The double dash separator
Cargo and the test binary have different flags. Cargo handles compilation and target selection. The test binary handles execution and output. You must separate them with --.
# WRONG: Cargo thinks --nocapture is a cargo flag
cargo test test_name --nocapture
# CORRECT: -- passes --nocapture to the test binary
cargo test test_name -- --nocapture
Without the separator, Cargo rejects the command with an error like error: unexpected argument '--nocapture' found. The double dash is the boundary between Cargo and your code. Respect it.
Release mode differences
By default, cargo test builds in debug mode. Optimizations are off. Some bugs only appear in release mode due to inlining, vectorization, or undefined behavior in unsafe code.
# Run tests with release optimizations
cargo test --release test_name
Use --release when you suspect optimization levels affect the result. This compiles the test binary with opt-level = 3. It catches issues that debug mode hides.
Multiple binaries
If your project has multiple binaries, cargo test runs tests for all of them by default. You can target a specific binary.

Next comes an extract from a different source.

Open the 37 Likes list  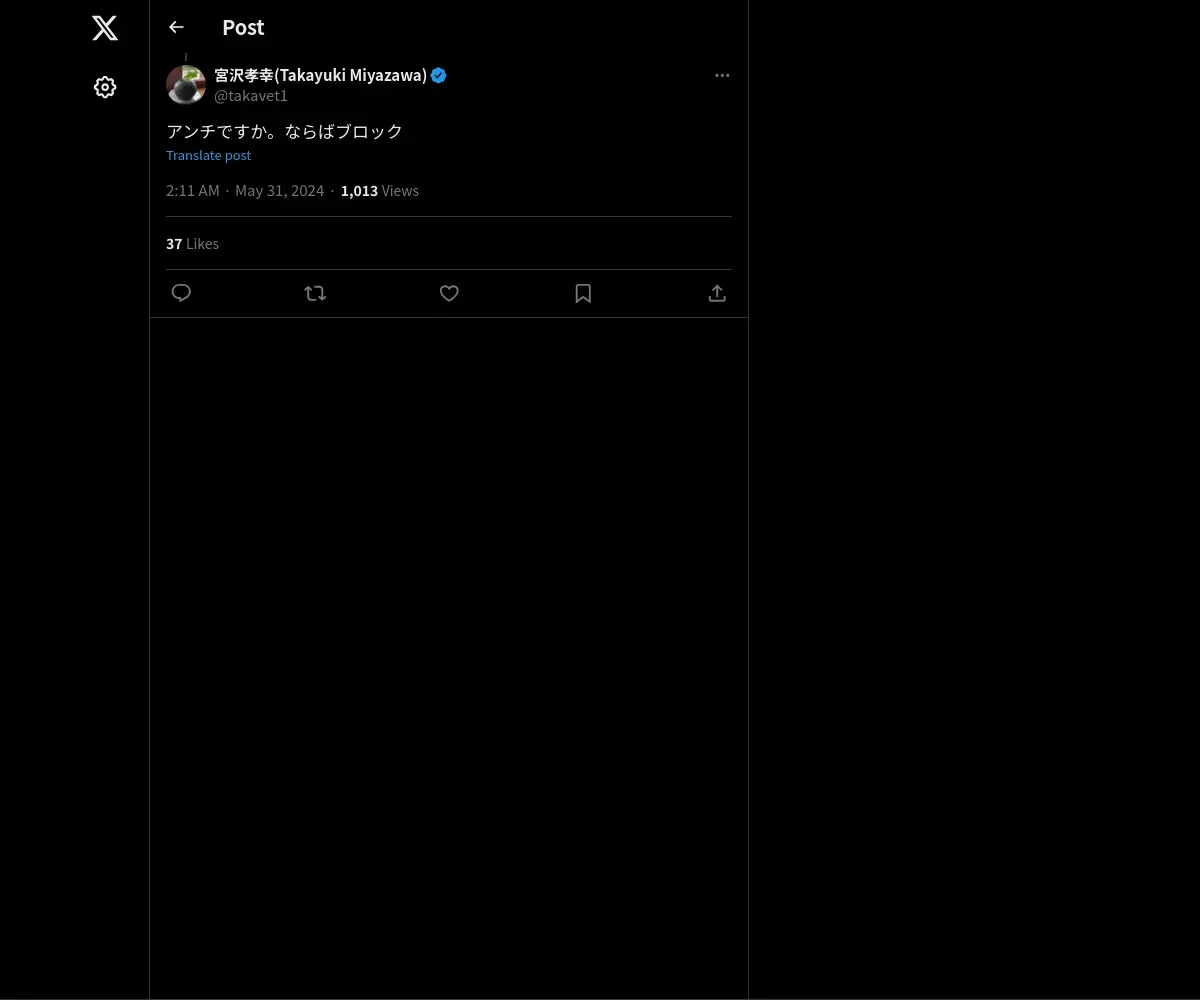(192, 243)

# Run tests for a specific binary
cargo test --bin my_app test_name
This is useful when you have a library and a CLI tool, and the test lives in the CLI's main.rs or a binary-specific test module.
Thread count
The test harness runs tests in parallel by default. This speeds up the suite but can expose race conditions. If a test fails intermittently, try running it single-threaded.
# Run tests with one thread
cargo test test_name -- --test-threads=1
This forces sequential execution. It helps isolate flaky tests caused by shared state or resource contention.
Decision matrix
Choose the right command for your situation.
Use cargo test substring for rapid iteration on a single feature. Use cargo test module::test_name to disambiguate tests with identical names in different files. Use cargo test --exact test_name when your filter matches multiple tests and you need to run only one. Use cargo test --release when you suspect optimization levels affect the result or need to verify release-mode behavior. Use cargo test name -- --nocapture when you need to see stdout output from a test function. Use cargo test --bin target name when your project has multiple binaries and the test lives in a specific one. Use cargo test --doc filter when you're verifying documentation examples. Use cargo test -- --ignored when you need to run slow or setup-heavy tests. Use cargo test name -- --test-threads=1 when a test fails intermittently and you suspect race conditions.
Name your tests so they filter well. The double dash separates Cargo from your code. Run the binary directly only when you need to debug the harness. Trust the filter to keep your loop tight.